Remedies to Fix Mistakes
Remedies for fixing mistakes such as outlined above come from four sources: statute, common law, equity, and the trust deed itself.
1. Statute
Legislative fixes for trust mistakes are found in our wills legislation, our trust variation legislation, and our trustee legislation. The writer will discuss each in turn.
a. Wills Legislation
Historically, the law required strict adherence to formalities in will drafting, and offered limited reprieve for mistakes, particularly where formalities of execution were not met. In deference to certainty and the solemnity of expressing testamentary wishes, the law preferred clearly formal documents showing fixed and final testamentary intentions. In the past several years, there has been a trend to loosen slightly these strict formalities through legislation permitting validation of formally non compliant or deficient wills and will trusts where the testator’s testamentary intentions can be reasonably ascertained.
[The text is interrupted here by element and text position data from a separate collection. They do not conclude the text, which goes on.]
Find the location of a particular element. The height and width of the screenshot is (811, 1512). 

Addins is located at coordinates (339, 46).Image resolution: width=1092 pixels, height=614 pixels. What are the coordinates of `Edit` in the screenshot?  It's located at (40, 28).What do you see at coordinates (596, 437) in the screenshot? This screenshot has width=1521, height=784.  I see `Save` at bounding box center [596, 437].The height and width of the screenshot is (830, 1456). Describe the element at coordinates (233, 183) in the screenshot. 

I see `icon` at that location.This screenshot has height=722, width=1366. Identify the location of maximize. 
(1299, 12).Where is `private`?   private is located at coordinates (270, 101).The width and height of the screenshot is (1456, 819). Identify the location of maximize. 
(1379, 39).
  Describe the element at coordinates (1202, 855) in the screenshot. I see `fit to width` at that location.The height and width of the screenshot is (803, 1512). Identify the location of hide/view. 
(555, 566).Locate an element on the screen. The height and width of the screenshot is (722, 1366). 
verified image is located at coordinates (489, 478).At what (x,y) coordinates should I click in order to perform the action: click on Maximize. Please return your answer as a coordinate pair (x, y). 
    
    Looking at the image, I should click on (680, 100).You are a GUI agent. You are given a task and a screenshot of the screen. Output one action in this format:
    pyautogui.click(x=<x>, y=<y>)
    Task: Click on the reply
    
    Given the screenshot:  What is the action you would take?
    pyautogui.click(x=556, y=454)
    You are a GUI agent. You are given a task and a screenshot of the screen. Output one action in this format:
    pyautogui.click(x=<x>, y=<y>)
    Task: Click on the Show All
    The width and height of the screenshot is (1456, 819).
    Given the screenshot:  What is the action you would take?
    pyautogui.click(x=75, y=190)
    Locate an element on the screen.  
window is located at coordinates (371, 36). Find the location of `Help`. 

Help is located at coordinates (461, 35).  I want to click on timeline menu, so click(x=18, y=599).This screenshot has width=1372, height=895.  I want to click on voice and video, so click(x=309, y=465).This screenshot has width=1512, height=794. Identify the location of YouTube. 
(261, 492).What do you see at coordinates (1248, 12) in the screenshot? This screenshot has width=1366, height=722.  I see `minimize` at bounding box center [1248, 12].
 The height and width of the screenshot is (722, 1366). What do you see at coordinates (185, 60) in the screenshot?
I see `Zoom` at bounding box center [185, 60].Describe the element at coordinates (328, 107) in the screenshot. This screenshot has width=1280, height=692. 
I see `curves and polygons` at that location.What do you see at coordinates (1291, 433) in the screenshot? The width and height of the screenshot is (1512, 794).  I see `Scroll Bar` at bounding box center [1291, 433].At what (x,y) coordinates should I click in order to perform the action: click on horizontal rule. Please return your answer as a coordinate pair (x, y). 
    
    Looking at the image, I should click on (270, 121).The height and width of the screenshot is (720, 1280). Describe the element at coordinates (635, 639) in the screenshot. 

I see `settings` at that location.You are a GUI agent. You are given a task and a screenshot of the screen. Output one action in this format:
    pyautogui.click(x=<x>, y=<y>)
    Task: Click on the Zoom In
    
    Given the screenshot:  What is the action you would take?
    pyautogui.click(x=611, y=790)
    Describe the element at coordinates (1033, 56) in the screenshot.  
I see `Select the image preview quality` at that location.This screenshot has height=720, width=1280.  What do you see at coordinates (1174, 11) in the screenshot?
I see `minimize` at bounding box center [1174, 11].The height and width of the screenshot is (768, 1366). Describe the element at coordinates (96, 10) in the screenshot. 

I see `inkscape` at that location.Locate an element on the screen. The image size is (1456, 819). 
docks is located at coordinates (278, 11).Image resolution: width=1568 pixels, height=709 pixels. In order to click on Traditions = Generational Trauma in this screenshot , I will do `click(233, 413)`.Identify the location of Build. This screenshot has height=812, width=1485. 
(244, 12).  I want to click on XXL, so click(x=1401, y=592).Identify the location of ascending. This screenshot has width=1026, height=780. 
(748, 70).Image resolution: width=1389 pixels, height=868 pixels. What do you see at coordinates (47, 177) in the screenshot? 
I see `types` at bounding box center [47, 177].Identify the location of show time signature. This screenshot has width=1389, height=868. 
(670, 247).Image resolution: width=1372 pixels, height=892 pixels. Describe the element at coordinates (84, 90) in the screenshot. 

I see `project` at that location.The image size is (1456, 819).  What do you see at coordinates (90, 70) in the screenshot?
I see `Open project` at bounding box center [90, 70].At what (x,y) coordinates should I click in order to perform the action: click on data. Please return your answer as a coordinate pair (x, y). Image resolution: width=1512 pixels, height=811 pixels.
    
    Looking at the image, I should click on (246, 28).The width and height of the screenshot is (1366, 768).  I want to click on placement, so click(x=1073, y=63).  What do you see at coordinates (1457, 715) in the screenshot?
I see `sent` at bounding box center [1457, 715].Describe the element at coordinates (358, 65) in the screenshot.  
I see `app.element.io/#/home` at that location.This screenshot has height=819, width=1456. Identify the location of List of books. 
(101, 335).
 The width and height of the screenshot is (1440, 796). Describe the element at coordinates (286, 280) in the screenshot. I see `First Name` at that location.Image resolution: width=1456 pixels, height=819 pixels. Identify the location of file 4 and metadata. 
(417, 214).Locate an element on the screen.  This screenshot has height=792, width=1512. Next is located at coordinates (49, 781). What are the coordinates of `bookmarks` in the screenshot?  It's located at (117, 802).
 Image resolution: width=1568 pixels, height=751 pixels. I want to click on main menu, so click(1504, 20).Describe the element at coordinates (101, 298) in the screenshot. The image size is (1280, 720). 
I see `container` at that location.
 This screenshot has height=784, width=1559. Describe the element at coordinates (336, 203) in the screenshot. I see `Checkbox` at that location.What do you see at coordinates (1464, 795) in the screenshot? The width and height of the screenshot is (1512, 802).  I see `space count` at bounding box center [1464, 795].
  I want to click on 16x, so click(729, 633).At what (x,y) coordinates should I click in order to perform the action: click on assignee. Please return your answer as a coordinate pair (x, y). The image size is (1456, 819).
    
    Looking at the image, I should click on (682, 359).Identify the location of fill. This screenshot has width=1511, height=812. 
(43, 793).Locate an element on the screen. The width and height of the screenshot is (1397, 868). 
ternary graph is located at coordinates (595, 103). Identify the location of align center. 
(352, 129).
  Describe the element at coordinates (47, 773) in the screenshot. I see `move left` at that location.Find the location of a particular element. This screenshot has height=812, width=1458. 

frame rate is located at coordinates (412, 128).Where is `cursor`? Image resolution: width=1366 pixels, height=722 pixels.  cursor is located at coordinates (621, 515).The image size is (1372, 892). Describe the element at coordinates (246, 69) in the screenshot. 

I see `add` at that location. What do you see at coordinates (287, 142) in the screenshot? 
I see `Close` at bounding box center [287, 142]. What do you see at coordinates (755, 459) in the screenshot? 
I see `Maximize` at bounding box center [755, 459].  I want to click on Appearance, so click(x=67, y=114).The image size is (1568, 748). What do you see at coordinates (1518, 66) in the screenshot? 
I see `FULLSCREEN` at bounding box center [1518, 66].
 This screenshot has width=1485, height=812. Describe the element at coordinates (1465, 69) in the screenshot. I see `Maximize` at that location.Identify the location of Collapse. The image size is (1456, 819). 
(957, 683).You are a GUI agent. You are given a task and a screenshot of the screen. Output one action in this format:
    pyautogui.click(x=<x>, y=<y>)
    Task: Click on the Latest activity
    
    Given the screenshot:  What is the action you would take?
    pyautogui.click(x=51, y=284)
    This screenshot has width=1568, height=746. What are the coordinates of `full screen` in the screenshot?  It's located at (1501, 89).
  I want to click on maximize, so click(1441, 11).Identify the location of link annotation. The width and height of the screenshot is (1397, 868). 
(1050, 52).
In Alberta, pursuant to s. 37 of the Wills and Estates Act, SA 2010, cW-12.2, “the Court may, on application, order that a writing is valid as a will or a revocation of a will, despite that the writing was not made in accordance with section 15, 16 or 17, if the Court is satisfied on clear and convincing evidence that the writing sets out the testamentary intentions of the testator and was intended by the testator to be his or her will or a revocation of his or her will.”
BC has similar provisions at s. 58 of its Wills, Estates and Succession Act, SBC 2009, c – 13:
(4) If an alteration to a will makes a word or provision illegible and the court is satisfied that the alteration was not made in accordance with this Act, the court may reinstate the original word or provision if there is evidence to establish what the original word or provision was.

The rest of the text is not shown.